Group chairman B.K. Modi told ET he was still awaiting a reply from Justice S.P. Bharucha, former chief justice of India, who is overseeing the bidding process. But the Satyam board will not yield to Modi’s demand, said a person familiar with the development. Another suitor for the beleaguered IT firm, Tech Mahindra, kicked off its due diligence March 27. The company, an arm of the Mahindra group, is right now focused only on the telecom vertical. The acquisition will help Tech Mahindra diversify into other lucrative business segments such as retail, manufacturing, pharma and healthcare.
A.S. Murty, chief executive officer of Satyam, and his team gave detailed presentations on the firm’s business and its revenue streams. Tech Mahindra was also given a list of fixed assets of the company and its order book position from top clients.
Software product companies catering to domestic telecom and healthcare firms continue to see robust demand for their solutions, even as their counterparts focused on the top export markets of U.S. and Europe are coping with the tightened budgets of their large customers.
According to a recent Nasscom study, there are 600-700 software product companies in India with combined revenues of nearly $1.4 billion last year.
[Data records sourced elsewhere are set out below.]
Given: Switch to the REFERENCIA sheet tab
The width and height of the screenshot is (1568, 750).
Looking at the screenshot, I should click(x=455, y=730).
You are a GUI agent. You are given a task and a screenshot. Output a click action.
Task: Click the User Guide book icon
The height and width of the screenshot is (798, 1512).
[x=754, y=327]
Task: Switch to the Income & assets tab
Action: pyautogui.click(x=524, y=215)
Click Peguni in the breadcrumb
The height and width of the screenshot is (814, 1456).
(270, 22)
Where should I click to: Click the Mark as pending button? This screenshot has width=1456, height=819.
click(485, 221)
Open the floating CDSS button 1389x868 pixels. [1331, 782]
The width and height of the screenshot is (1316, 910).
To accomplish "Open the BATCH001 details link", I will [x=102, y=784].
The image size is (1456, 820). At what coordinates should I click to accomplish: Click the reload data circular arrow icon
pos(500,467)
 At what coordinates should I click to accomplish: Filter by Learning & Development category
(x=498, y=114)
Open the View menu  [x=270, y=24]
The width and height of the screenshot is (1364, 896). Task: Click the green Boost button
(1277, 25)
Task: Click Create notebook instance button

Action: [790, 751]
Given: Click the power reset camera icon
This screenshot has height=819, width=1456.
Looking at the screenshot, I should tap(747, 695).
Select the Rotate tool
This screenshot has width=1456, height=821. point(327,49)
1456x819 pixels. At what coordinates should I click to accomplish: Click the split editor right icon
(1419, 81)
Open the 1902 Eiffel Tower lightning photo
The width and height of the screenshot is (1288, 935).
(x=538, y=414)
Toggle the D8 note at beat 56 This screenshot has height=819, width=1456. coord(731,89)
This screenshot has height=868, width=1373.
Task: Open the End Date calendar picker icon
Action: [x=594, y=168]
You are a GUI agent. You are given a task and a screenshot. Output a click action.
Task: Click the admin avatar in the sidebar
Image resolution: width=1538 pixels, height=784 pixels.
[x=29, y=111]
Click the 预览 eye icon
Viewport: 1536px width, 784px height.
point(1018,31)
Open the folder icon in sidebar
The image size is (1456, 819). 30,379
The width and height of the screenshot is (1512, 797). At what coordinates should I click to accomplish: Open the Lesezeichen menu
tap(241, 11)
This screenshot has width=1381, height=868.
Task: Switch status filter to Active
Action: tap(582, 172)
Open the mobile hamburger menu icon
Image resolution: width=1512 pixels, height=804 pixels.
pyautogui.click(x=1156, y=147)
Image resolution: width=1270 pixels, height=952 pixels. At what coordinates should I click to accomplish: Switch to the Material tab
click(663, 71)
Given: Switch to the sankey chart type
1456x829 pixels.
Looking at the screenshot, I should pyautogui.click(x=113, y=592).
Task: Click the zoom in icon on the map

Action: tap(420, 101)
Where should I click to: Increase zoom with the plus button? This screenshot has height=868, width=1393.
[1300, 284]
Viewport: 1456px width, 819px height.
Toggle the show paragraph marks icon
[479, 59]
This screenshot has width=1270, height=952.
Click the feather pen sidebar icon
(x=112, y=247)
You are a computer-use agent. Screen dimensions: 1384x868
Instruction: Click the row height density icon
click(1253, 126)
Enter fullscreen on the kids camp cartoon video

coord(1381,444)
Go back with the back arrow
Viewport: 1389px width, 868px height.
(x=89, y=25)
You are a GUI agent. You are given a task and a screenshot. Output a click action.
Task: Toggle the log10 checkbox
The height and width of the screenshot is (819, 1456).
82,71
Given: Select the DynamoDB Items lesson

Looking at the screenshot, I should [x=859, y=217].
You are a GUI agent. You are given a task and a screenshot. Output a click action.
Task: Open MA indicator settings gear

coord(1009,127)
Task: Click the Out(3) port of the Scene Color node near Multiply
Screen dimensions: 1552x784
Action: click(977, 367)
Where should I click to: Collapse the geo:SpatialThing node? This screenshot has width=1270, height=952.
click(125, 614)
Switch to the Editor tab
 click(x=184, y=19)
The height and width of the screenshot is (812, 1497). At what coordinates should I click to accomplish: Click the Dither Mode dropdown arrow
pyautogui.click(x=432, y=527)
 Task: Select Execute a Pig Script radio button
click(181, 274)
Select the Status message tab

The study says that revenues could potentially touch $9.5-12 billion by 2015. At a time when their bigger software services rivals are estimated to grow by around 16 percent this year, smaller companies, such as Subex and Srishti, will grow their business by at least 22 percent in 2009.
For instance, Srishti Software, which offers web publishing solutions, signed about $10 million worth of contracts last year. “Indian software products are very cost competitive at a time when budgets are shrinking,” said Ajay Shankar Sharma, chief executive of Srishti.
Other product firms, like Brio Telecom, continue to receive more business enquiries in India. “We are receiving business enquiries every week,” said Harish Kolar, managing director of the company.